La riforma della pubblica amministrazione, ormai in dirittura d’arrivo, ha già una forma delineata. La staffetta generazionale, cioè il prepensionamento in favore di quei lavoratori che si trovano ora a restare in servizio un numero spropositato di anni, pensata soprattutto per offrire un maggior ricambio con i giovani, pare ora definitivamente accantonata dal ministro Madia.
Prepensionamento bocciato, quindi, in compenso il governo accelera sulla cancellazione del trattenimento in servizio, cioè la possibilità di rimanere al lavoro anche dopo l’età della pensione, cancellando, di fatto, quei due anni in più che esistevano su base volontaria.

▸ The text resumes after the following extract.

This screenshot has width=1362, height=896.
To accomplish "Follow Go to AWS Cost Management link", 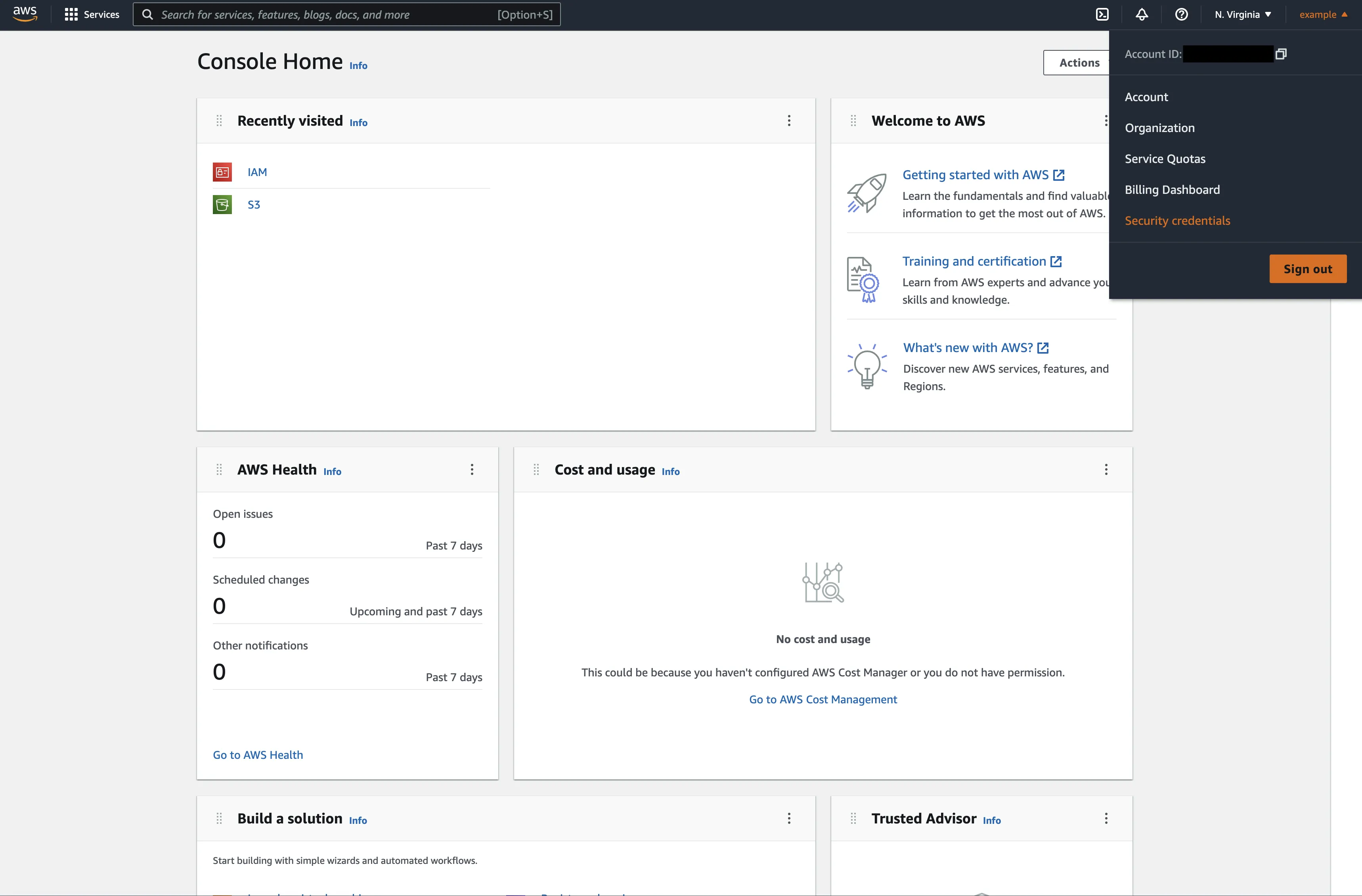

La riforma apre le porte alla mobilità obbligatoria, cioè la possibilità di spostare un dipendente da un ufficio ad un altro anche senza il suo consenso, oggi invece necessario.
La mobilità obbligatoria diventa così possibile a parità di stipendio ed entro precisi limiti geografici. Quanto precisi? Il criterio dovrebbe essere misto: i dipendenti non potrebbero essere spostati a più di 50 chilometri e comunque la distanza tra la vecchia e la nuova sede dovrebbe essere percorribile al massimo in un’ora con i mezzi pubblici.
Tutto ciò in naturale controtendenza rispetto alle nuove inclinazioni socioeconomiche che parlano di ridurre il pendolarismo, per non pensare alle nuove linee culturali sul lavoro che dovrebbero orientare verso la smaterializzazione del luogo fisico e relativi spostamenti, come il telelavoro.